· Purpose: Neovascular glaucoma develops on a background of ischemic ocular pathologies, such as diabetic eye diseases or
central retinal vein occlusion. Development of neovascular membranes in the chamber angle leads to elevated intraocular pressure
(IOP). Since cyclodestructive therapy or drainage surgery often fails, we have examined intense antiproliferative surgery
as a treatment for advanced neovascular glaucoma. · Patients and methods: Thirty-two patients with uncontrolled neovascular
glaucoma (mean IOP 45.5 mmHg) subsequent to central retinal vein occlusion or advanced diabetic retinopathy underwent antiproliferative
surgery, which comprised pars plana vitrectomy, panretinal laser treatment and direct laser coagulation of the ciliary processes,
followed by silicone oil tamponade. Patients were followed up for a minimum of 1 year and as long as 3 years. · Results: One
week following surgery the IOP was normal, ranging from 8 to 21 mmHg, in 52% of eyes (15/29). After 3 months the IOP was normal
in 50% (16/32); after 6 months, in 59% (16/27); and after 1 year, in 72% (18/25).
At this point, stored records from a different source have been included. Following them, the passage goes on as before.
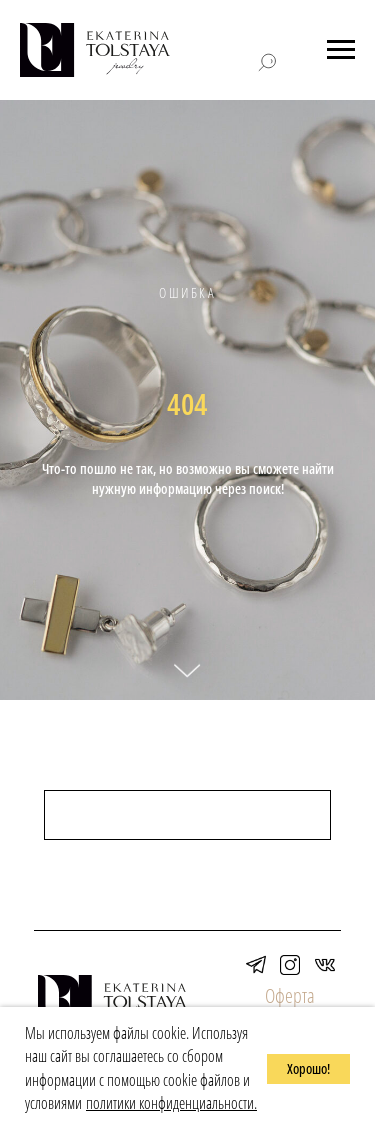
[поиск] (187, 815)
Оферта (290, 995)
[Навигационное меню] (341, 50)
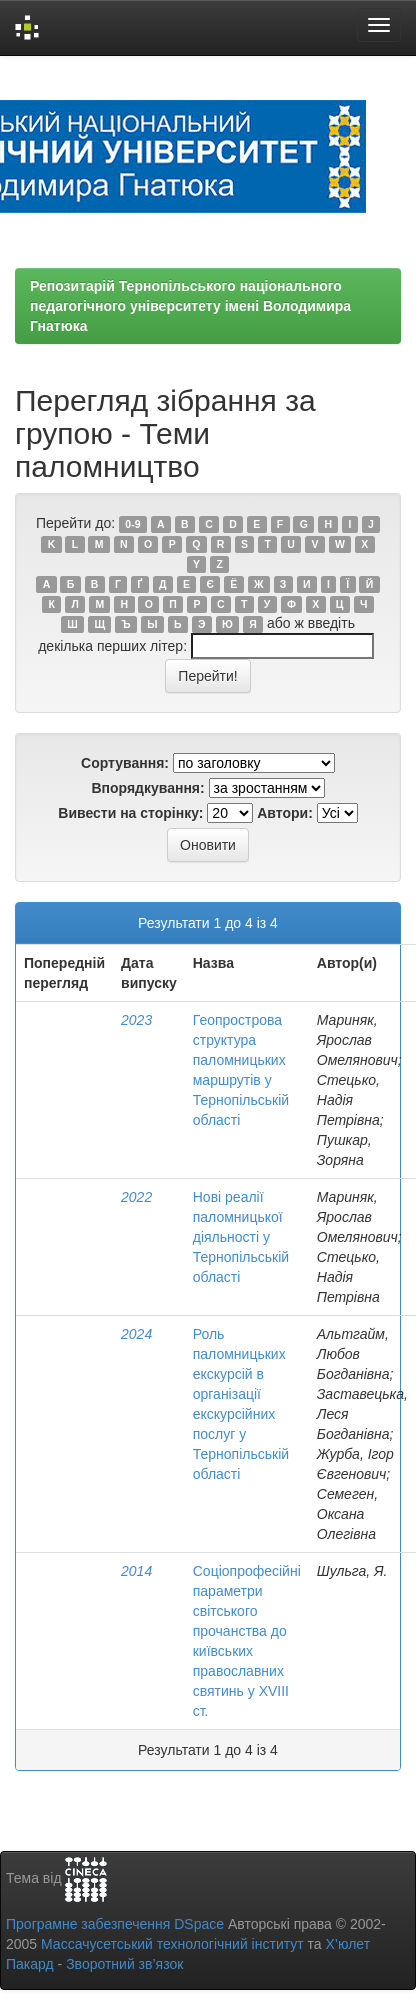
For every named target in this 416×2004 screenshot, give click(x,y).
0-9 (132, 524)
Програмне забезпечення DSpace (115, 1924)
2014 (136, 1571)
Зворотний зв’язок (124, 1964)
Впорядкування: (147, 788)
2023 (136, 1020)
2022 (136, 1197)
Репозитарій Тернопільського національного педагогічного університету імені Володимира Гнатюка (190, 306)
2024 (136, 1334)
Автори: (285, 813)
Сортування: (125, 763)
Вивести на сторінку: (130, 813)
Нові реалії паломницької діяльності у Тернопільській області (241, 1237)
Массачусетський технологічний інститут (172, 1944)
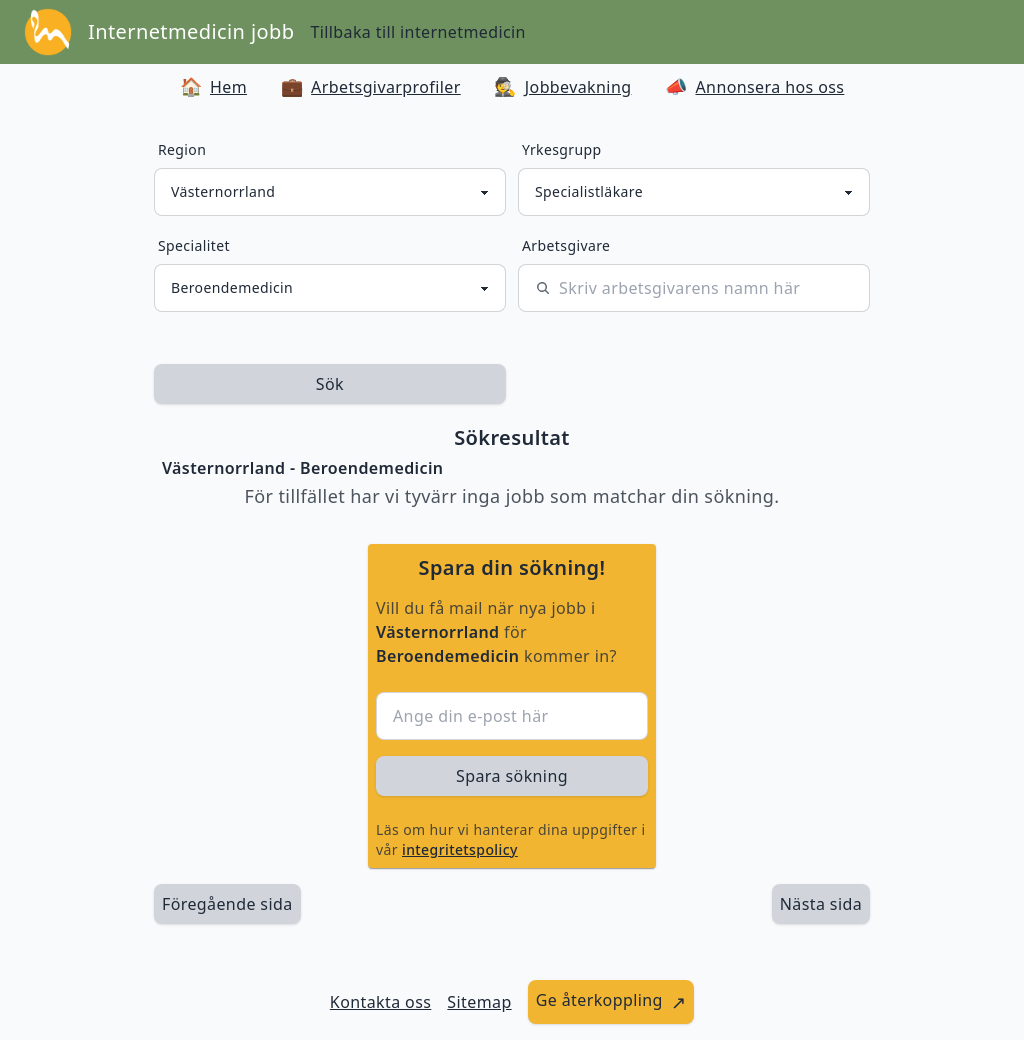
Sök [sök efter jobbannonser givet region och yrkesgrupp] (330, 384)
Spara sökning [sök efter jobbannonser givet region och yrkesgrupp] (512, 776)
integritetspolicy (460, 849)
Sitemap (479, 1002)
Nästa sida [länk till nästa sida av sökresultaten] (821, 904)
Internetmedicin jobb (191, 31)
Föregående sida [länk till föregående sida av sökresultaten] (227, 904)
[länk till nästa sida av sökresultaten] (821, 904)
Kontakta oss (381, 1002)
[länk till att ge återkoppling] (611, 1002)
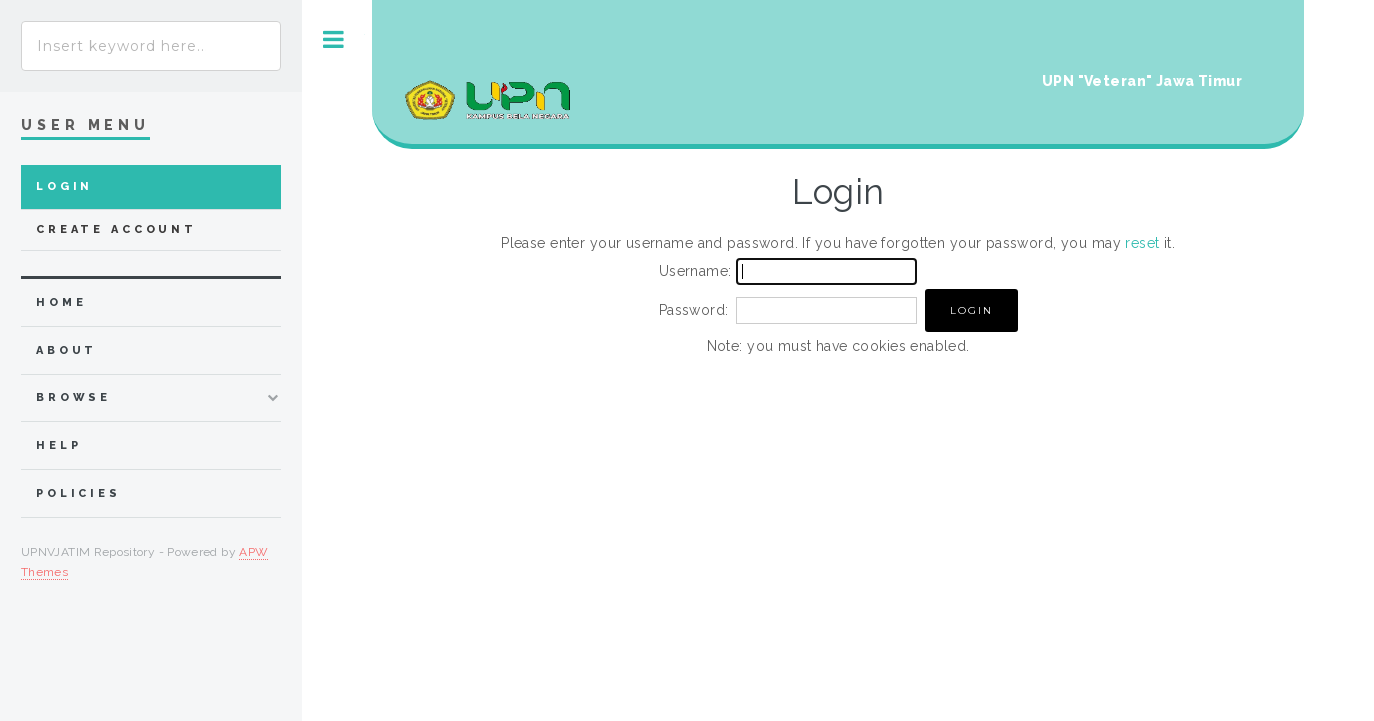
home (61, 302)
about (66, 350)
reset (1142, 243)
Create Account (116, 229)
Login (64, 186)
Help (58, 445)
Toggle (333, 39)
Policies (78, 493)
Of the 10 eyes that lost all sight after
the surgery, 7 eyes had a history of central retinal vein occlusion. Hypotony was observed in 6% of the eyes (2/32) 3 months
after surgery; after 6 months hypotony was present in 15% (4/27), and after 1 year hypotony was present in 12% (3/25). · Conclusions:
The theoretical premise of our surgical intervention (antiproliferative surgery) is that laser treatment interrupts the self-
enhancing pathway of retinal ischemia, release of proliferative factors and increase in intraocular pressure. The silicone
oil endotamponade prevents postoperative complications and supports the rapid regression of rubeosis iridis by separating
the anterior from the posterior segment.